DATA SUPPLIED
**********

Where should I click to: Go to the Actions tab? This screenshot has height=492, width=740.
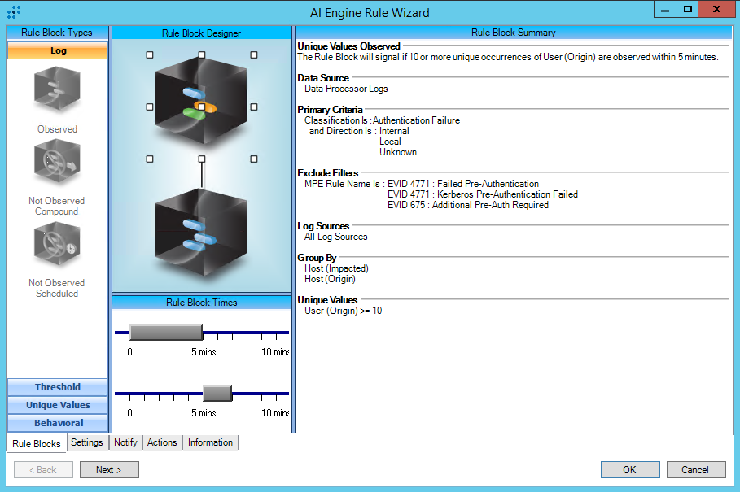[162, 442]
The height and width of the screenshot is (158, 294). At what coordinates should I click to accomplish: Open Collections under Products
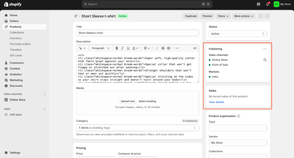pyautogui.click(x=17, y=33)
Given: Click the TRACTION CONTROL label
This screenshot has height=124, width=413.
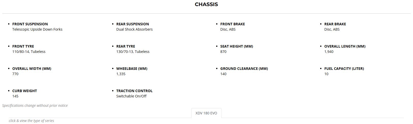Looking at the screenshot, I should 134,91.
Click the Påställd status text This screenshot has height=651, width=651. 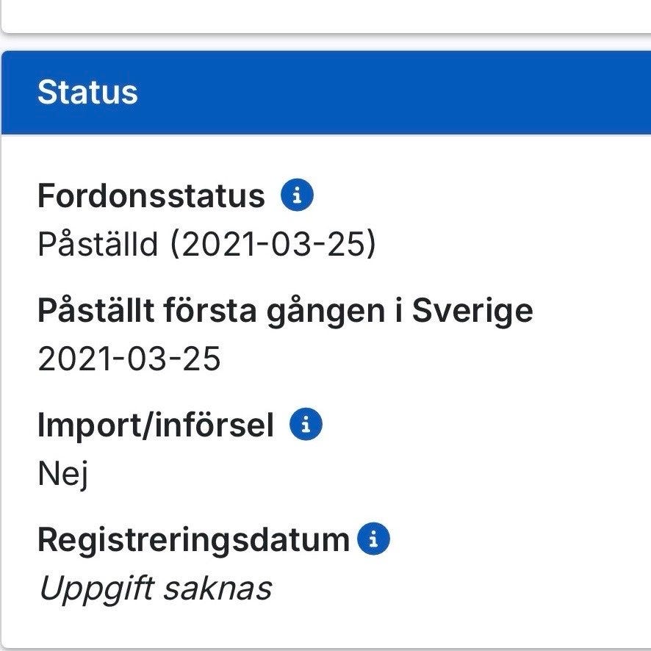pyautogui.click(x=98, y=244)
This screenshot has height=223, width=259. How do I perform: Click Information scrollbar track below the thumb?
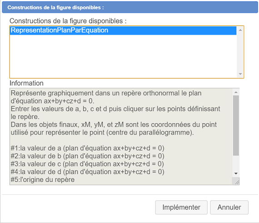(x=236, y=163)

**********

THE REQUEST
Retype the records word for word, starting at the line that contains "This screenshot has height=223, width=259." and ending at the end of the records, and leave the pictures out.

SOLUTION TO THIS EXERCISE
This screenshot has height=223, width=259. How do I perform: Click Information scrollbar track below the thumb?
(x=236, y=163)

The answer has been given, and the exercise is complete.